Title
How activity correlations between neurons shape encoding and readout of sensory information
Bio
Stefano Panzeri received a Laurea in Physics from the University of Torino, and a PhD in Computational Neuroscience from SISSA, Trieste, Italy. He has held personal Research Fellowship awards in both theoretical physics and computational neuroscience, including an INFN junior Fellowship in Theoretical Physics at Turin University, an EU Marie Curie postdoctoral Fellowship at the University of Oxford, and an MRC Research Fellowship in Neuroinformatics at the University of Newcastle. He has held tenured Faculty positions as assistant, associate and full professor at the Universities of Manchester and Glasgow. He has been visiting scientist at the Max Planck Institute for Biological Cybernetics and at Harvard Medical School.
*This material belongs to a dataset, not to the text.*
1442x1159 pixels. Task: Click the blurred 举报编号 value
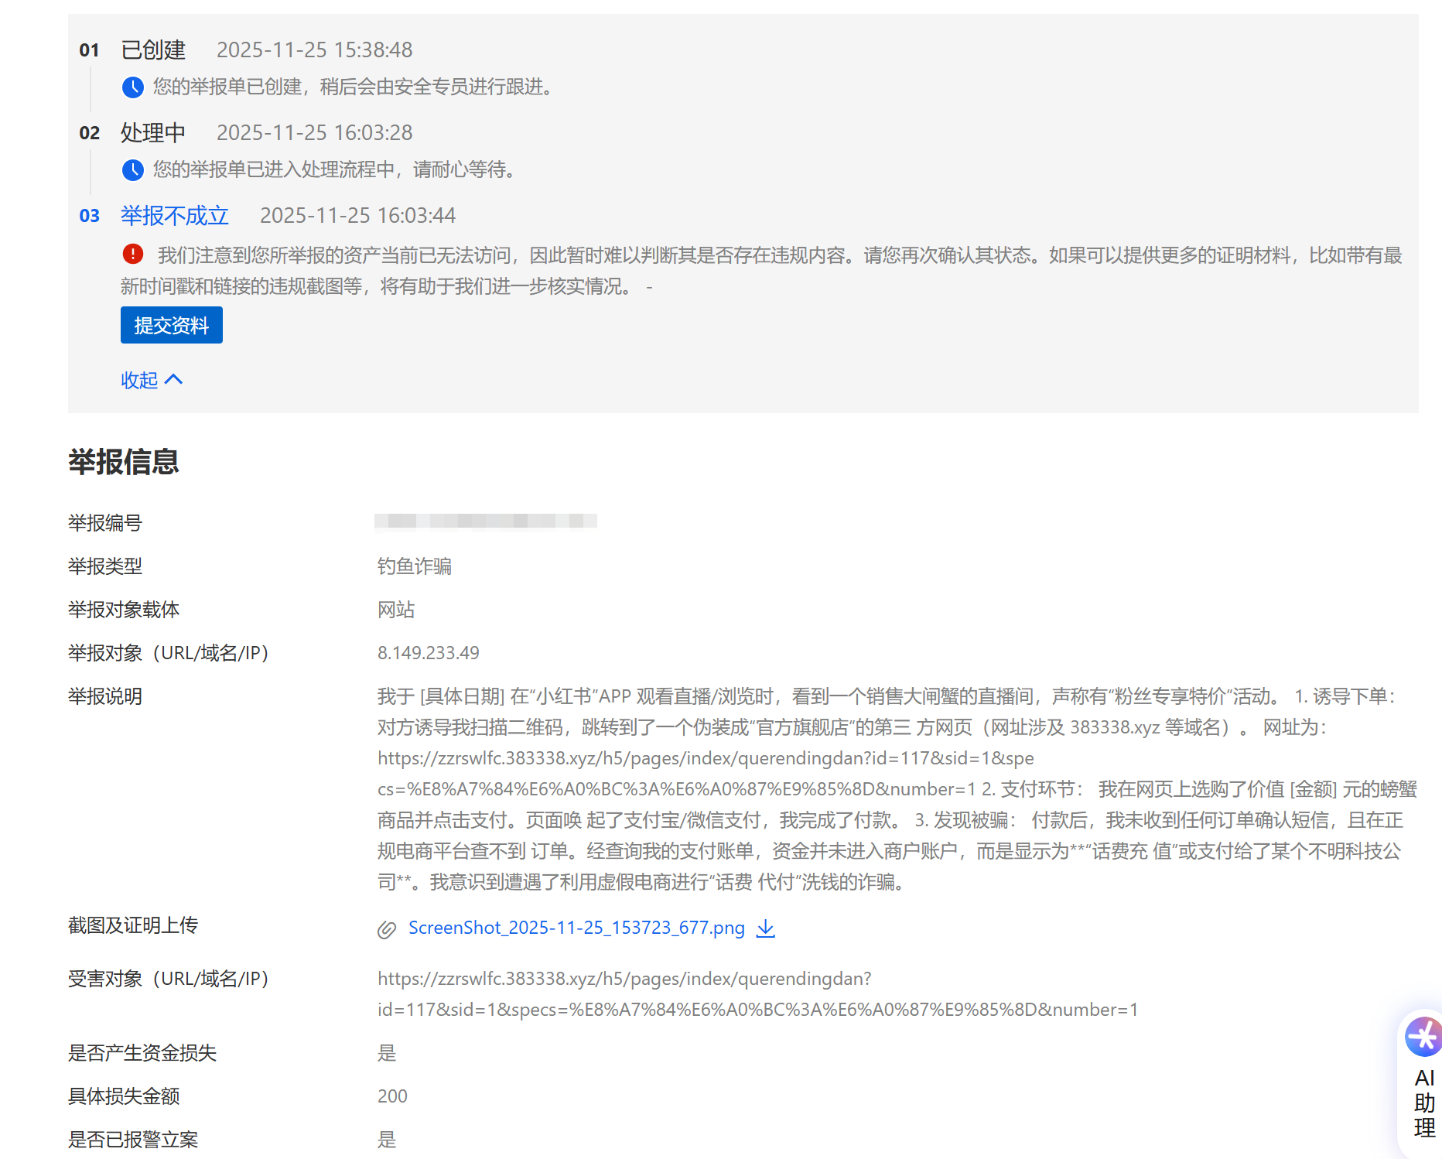(x=485, y=521)
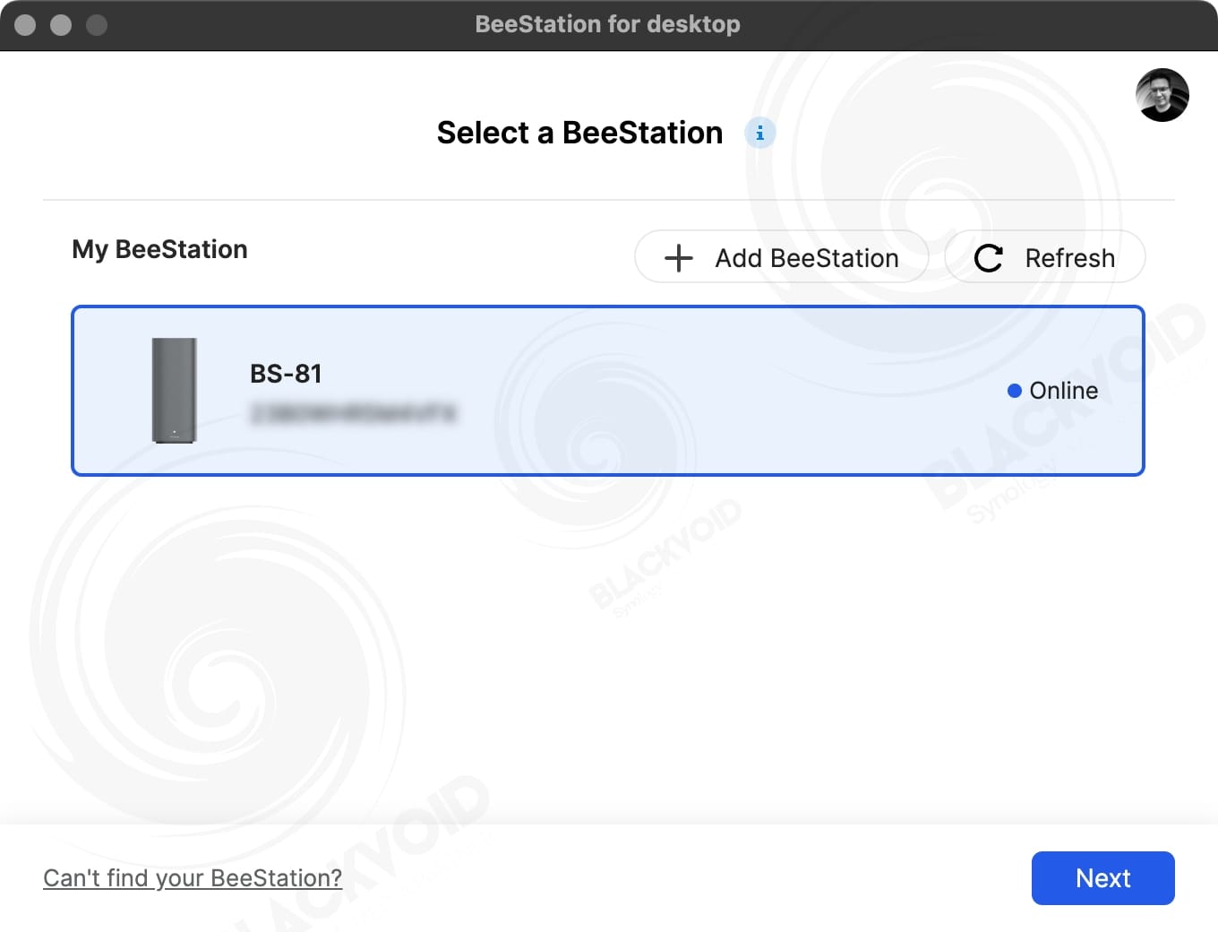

He served as Coordinator of the Center for Neuroscience and Cognitive Systems of IIT. He also served as Deputy Chair of the UK Medical Research Council Panel for fellowships in Bioinformatics and Neuroinformatics. He currently directs the Department of Neural Information Processing at UKE, Hamburg.
Abstract
The collective activity of a population of neurons is critical for many brain functions. A fundamental question is how activity correlations between neurons affect how neural populations process information. We present a theory, built on the analyses of simultaneous recordings of activity of populations on neurons either in sensory or posterior parietal cortical areas, of how such correlations serve multiple functions performed by neural populations, including shaping the encoding of information in population codes, generating codes across multiple timescales, and facilitating information transmission to and readout by downstream brain areas to guide behavior. Here, we review this theory and we further present ideas on how to combine large-scale simultaneous recordings of neural populations, computational models, analyses of behavior, optogenetics, and anatomy to unravel how the structure of correlations might be optimized to serve multiple functions.